Second, American Catholics can write and speak out -- write your congressman, your senator, the Ukrainian embassy in Washington and the President of Ukraine himself. We expect provocations and a defamation campaign, so ask these officials to protect our security and our freedom.
Third, we could really use some financial help. We live hand to mouth ... we get no government support, and the church in Ukraine is very poor. The pressure we're facing today takes up our time and energy, and distracts us from fund-raising. About 85 percent of our expenses have to be met through fundraising, because tuition payments from students only cover about 15 percent of our cost. Because we're so young, we have no endowment or alumni.
The Ukrainian Catholic Educational Foundation, which is based in Chicago, is a great source of support for us.
* * *
A final thought occasioned by the Gudziak interview, and the situation facing Catholicism in Ukraine.
One reason that these developments have not galvanized much Catholic interest in the West is that the rise to power of the Yanukovich government in February more or less coincided with the explosion of the sexual abuse crisis in Germany, which quickly brought Pope Benedict XVI into the center of the storm. Tight focus on the scandals has made it difficult to tell any other Catholic story, and other stories gain traction only to the extent that they have something to say about the crisis.
In the case of Ukraine, finding a connection is actually not as much of a stretch as it might seem. In fact, the growing pressure facing Greek Catholics has implications for a key point about the Vatican's response to the sexual abuse crisis: The question of cooperation with the police and other civil authorities.
In the United States and Western Europe, the failure of bishops over the decades to report crimes by priests to the police, or to turn over personnel files and other records voluntarily to civil probes, is one of the most appalling dimensions of the crisis. It has cemented impressions that the church for too long regarded itself as "above the law." Many observers in the West, both inside and outside the church, have insisted that the Vatican should impose a universal policy of reporting sexual abuse charges to the police, and full cooperation with all civil investigations. (A recent "layman's guide" to handling sexual abuse allegations from the Congregation for the Doctrine of the Faith moved in that direction, stipulating that "civil law concerning reporting of crimes to the appropriate authorities should always be followed.")
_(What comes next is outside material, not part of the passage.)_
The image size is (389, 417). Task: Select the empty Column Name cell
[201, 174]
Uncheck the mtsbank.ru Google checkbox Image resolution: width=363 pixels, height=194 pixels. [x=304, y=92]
Such a policy amounts to a no-brainer in parts of the world where the rule of law holds, and where the police enjoy basic public trust. But consider what it might mean in a place like Ukraine -- where the police and security forces are often seen as corrupt and subject to political manipulation, and where Catholics in particular regard them as agents of a hostile regime trying to hobble the church. (Gudziak, for example, says he believes himself to be under regular surveillance by the SBU.)
In that context, a binding requirement under canon law of cooperation with the police could seem self-destructive.
What this suggests is that Vatican ambivalence over the years about mandating cooperation with the police might have some basis other than sheer denial about the sexual abuse crisis, or the usual Roman desire to keep the church's dirty laundry under wraps. In part, it may also be a reflection of the complexities of crafting policy for a global church, in which solutions that seem obvious in some parts of the world can generate real headaches in others.
That's obviously no excuse for the church's failures, but it may at least go some distance towards an explanation.